|KUMAR, ANAND - Indian Institute Of Technology|
|Kuo, Tsung Min|
Submitted to: Bioresource Technology
Publication Type: Peer Reviewed Journal
Publication Acceptance Date: 8/5/2008
Publication Date: 11/1/2009
Citation: Khare, S.K., Kumar, A., Kuo, T. 2009. Lipase-catalyzed production of a bioactive fatty amide derivative of 7,10-dihydroxy-8(E)-octadecenoic acid. Bioresource Technology. 100(3):1482-1485.
Interpretive Summary: Surplus vegetable oils represent attractive renewable resources for the production of useful chemicals.

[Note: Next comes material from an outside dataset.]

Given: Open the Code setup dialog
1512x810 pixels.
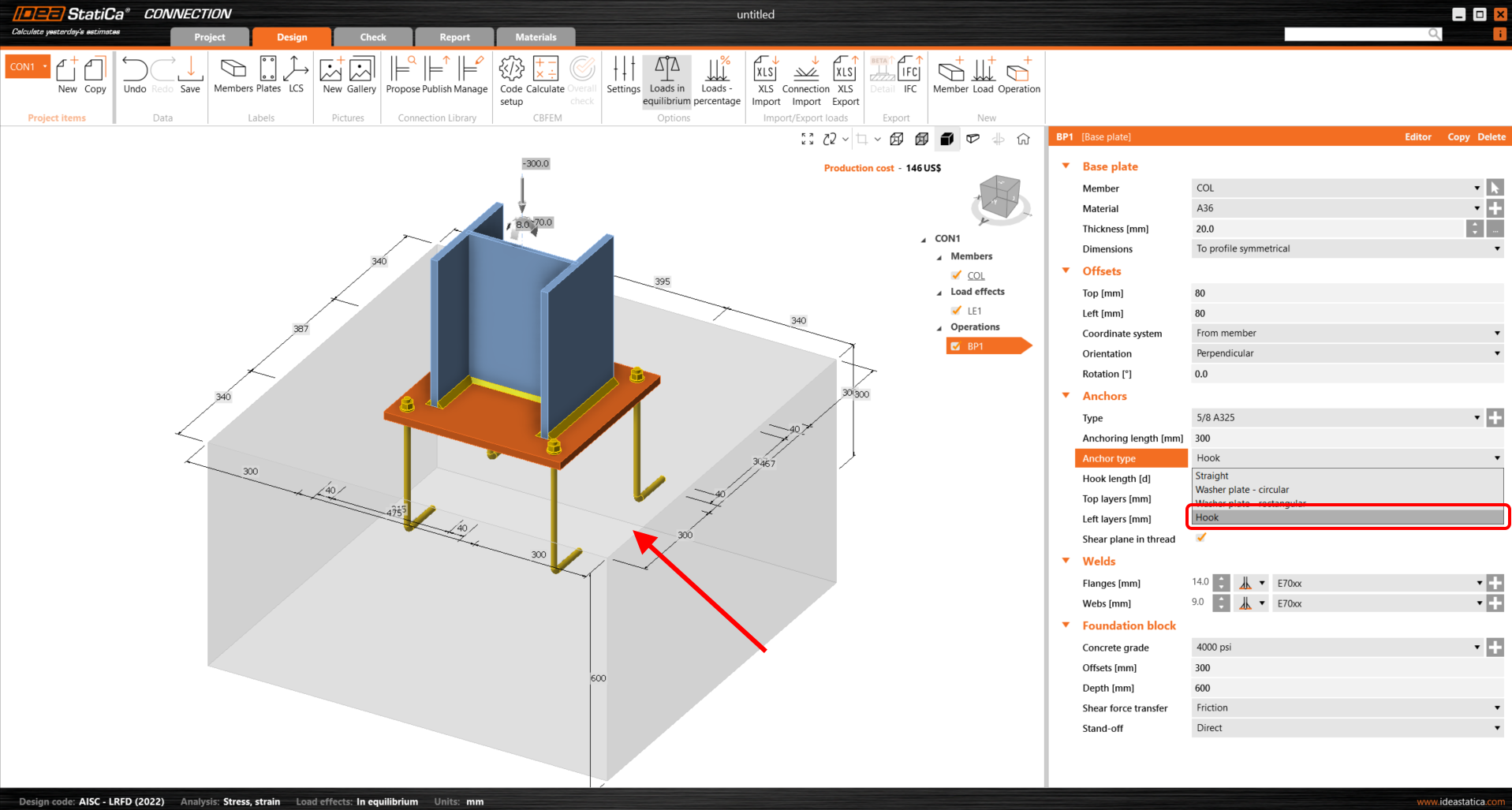Looking at the screenshot, I should point(510,79).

Previously, we investigated the enzymatic reaction parameters for directly adding ammonia to the reactive terminal of common fatty acids and their derivatives to form a group of compounds called primary fatty amides with enhanced ability to undergo chemical reactions. In this study, we further modified a bioproduct derived from oleic acid, a common fatty acid of renewable plant lipids, by the same enzymatic process to produce a new product called secondary fatty amide. The production reaction was characterized and optimized. The resulting new secondary fatty amide displayed potent antimicrobial activities and also exhibited moderate levels of an antioxidative activity. The impact of this study provides new information for scientists to develop new products from low cost vegetable oils and search for their potential new uses.
Technical Abstract: Fatty amides are of considerable interest due to their wide ranging industrial applications in detergents, shampoo, cosmetics and surfactant formulations. They are produced commercially from fatty acids by reacting with anhydrous ammonia at approximately 200 deg C and 345-690 KPa pressure. We investigated the potential of Candida antarctica lipase B (CALB) under mild conditions to catalyze direct amidation of carboxylic acid in organic solvent. CALB-mediated production of a novel secondary amide was carried out by reacting the oleic acid conversion bioproduct, 7,10-dihydroxy-8(E)-octadecenoic acid (DOD), with N-methylethanol amine as nucleophile in a selected organic solvent. A single, new product peak corresponding to the secondary amide of DOD (D2AM) was detected by high-performance liquid chromatography and thin-layer chromatography. The production of D2AM was achieved in high yields (95%) after 72 h at 50 deg C and atmospheric pressure in a CALB-catalyzed reaction that contained 100 IU enzyme activity, 50 mM DOD, and 100 mM N-methylethanol amine in isoamyl alcohol. The new fatty amide was further investigated for its biological activity. D2AM displayed potent antimicrobial activity towards Gram-positive (Bacillus subtilis and Staphylococcus aureus) and Gram-negative bacteria (Proteus vulgaris and Klebsiella pneumonae) with minimal inhibition concentration (MIC) of 16.0, 40.0, 27.0 and 5.0 µM or of 6.0, 15.0, 10.0, and 2.0 ug/ml, respectively. D2AM also exhibited antioxidative activity by its alpha,alpha-diphenyl-beta-picryl-hydrazyl (DPPH) radicals scavenging effects.